Israel’s foreign ministry said the measure would enable “transparent and thorough clarification of rights to resolve legal disputes” and was needed after unlawful land registration in areas controlled by the Palestinian Authority.
But Egypt, Qatar and Jordan criticized the move as illegal under international law.
In a statement, the Egyptian government called it a “dangerous escalation aimed at consolidating Israeli control over the occupied Palestinian territories.”
Qatar’s foreign ministry condemned the “decision to convert West Bank lands into so-called ‘state property’,” saying it would “deprive the Palestinian people of their rights.”
The Palestinian Authority called for international intervention to prevent the “de facto beginning of the annexation process and the undermining of the foundations of the Palestinian state.”
Israeli anti-settlement watchdog Peace Now called Sunday’s measure a “mega land grab.”
According to public broadcaster Kan, land registration will be reopened in the West Bank for the first time since 1967 — when Israel captured the territory in the Middle East war.
The Israeli media reported that the process will take place only in Area C, which constitutes some 60 percent of West Bank territory and is under Israeli security and administrative control.
Palestinians see the West Bank as foundational to any future Palestinian state, but many on Israel’s religious right want to take over the land.

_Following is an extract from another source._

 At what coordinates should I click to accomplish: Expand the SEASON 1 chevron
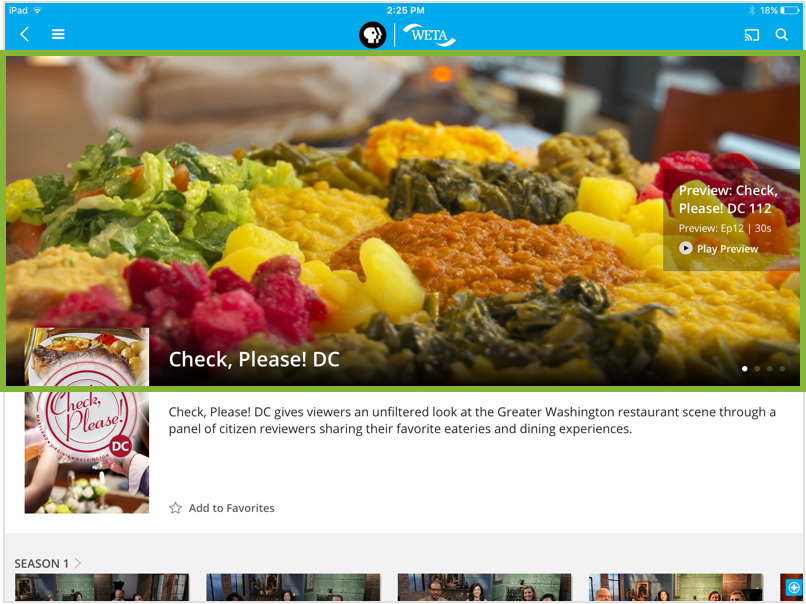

Last week, Israel’s security cabinet approved a series of measures backed by far-right ministers to tighten control over areas of the West Bank administered by the Palestinian Authority under the Oslo accords in place since the 1990s.
Those measures, which also sparked international backlash, include allowing Jewish Israelis to buy West Bank land directly and allowing Israeli authorities to administer certain religious sites in areas under the Palestinian Authority’s control.
Excluding Israeli-annexed east Jerusalem, more than 500,000 Israelis live in West Bank settlements and outposts, which are illegal under international law.
Around three million Palestinians live in the territory.